WASHINGTON — Twenty-three percent of college presidents in the United States are female. A group of four influential female presidents gathered at the National Archives here Thursday evening and argued that this percentage should be much higher, so as to mirror the majority female student population in higher education.

The presidents — H. Kim Bottomly of Wellesley College, Catharine Bond Hill of Vassar College, S. Georgia Nugent of Kenyon College and Teresa A. Sullivan of the University of Virginia — spoke on a panel about “the changing roles of women in academic leadership” for the Archives’ 4th Annual Forum on Women in Leadership. All concurred with the notion that the percentage of female presidents should match the percentage of female students in higher education.

“Faculty, administration and staff levels should represent what the student body looks like,” Bottomly said. “If 57 percent of the student bodies are women, then there ought to be female faculty members equivalent to that…. That should be true for men and women of color, too.”

Of the 2148 institutions of higher education in the United States, only 494 have female presidents, noted Donne G. Kampel, panel moderator and associate dean of faculty at Touro College, in New York City. Earlier this month, she published Learning Leaderships: Women Presidents of Colleges and Universities (Lambert Academic Publishing). Kampel also noted that, of all the institutional classifications in higher education, community colleges have the highest share of female presidents, at 29 percent.

All of the presidents agreed that there are still barriers that keep women from presidencies.

Bottomly explained that the traditional “pipeline” for academic leaders comes from the faculty ranks. She went on to argue that, though there has been some progress in getting women into the faculty ranks, presidents and provosts need to take a more “active” role in looking for the female administrative “stars” and “talent” of tomorrow. Simply having more women in the faculty ranks is not enough, she added.

Nugent explained that the term “glass ceiling,” which people often apply to the nebulous barrier keeping many women from leadership positions, does not quite apply to higher education.

“In higher education, we have the starry emporium,” Nugent said. “The presidents of Harvard, Brown and Penn are all women. That’s very visible, and it gives a mistaken impression of the progress women have made in higher education.”

The presidents all hesitated when asked about the specific obstacles they faced on the way to the presidency. They chose, instead, to offer some advice to any women seeking a future in academic leadership.
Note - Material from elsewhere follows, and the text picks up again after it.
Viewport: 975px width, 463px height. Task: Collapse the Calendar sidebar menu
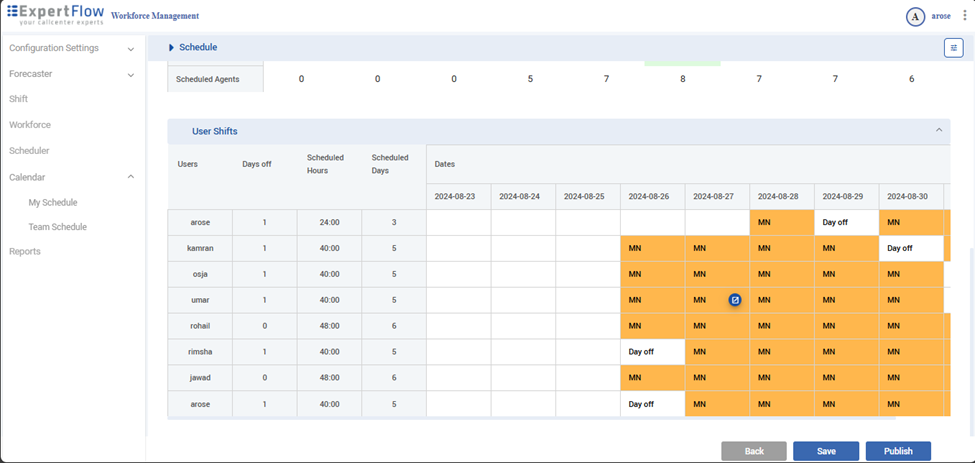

“You can’t be someone who dwells on those things,” said Nugent, referring to an instance when, as a faculty member at Brown, she took offense when a male colleague asked her, one of the few women present, to take minutes at a meeting.

Bottomly and Hill suggested that women seek out leadership roles on powerful committees and not simply on ones where their membership is sought out.

“Go out and search for them,” Hill said. “Say ‘no’ to the ones you think are pushing you in a direction you don’t want to go…. Be on the finance committee. Don’t be on the — this is going to sound awful but — childcare committee.… You have to be willing to take on things and be risk-seeking in a kind of way.”

The 200-seat theater at the Archives was nearly full for the event, and an audience of mostly young women (including many alumnae of the four institutions represented) sought more advice from the presidents afterward in a question-and-answer session.

Sullivan, who is still in the first year of her presidency, offered some of the most direct advice of the evening to would-be female presidents: have the last word.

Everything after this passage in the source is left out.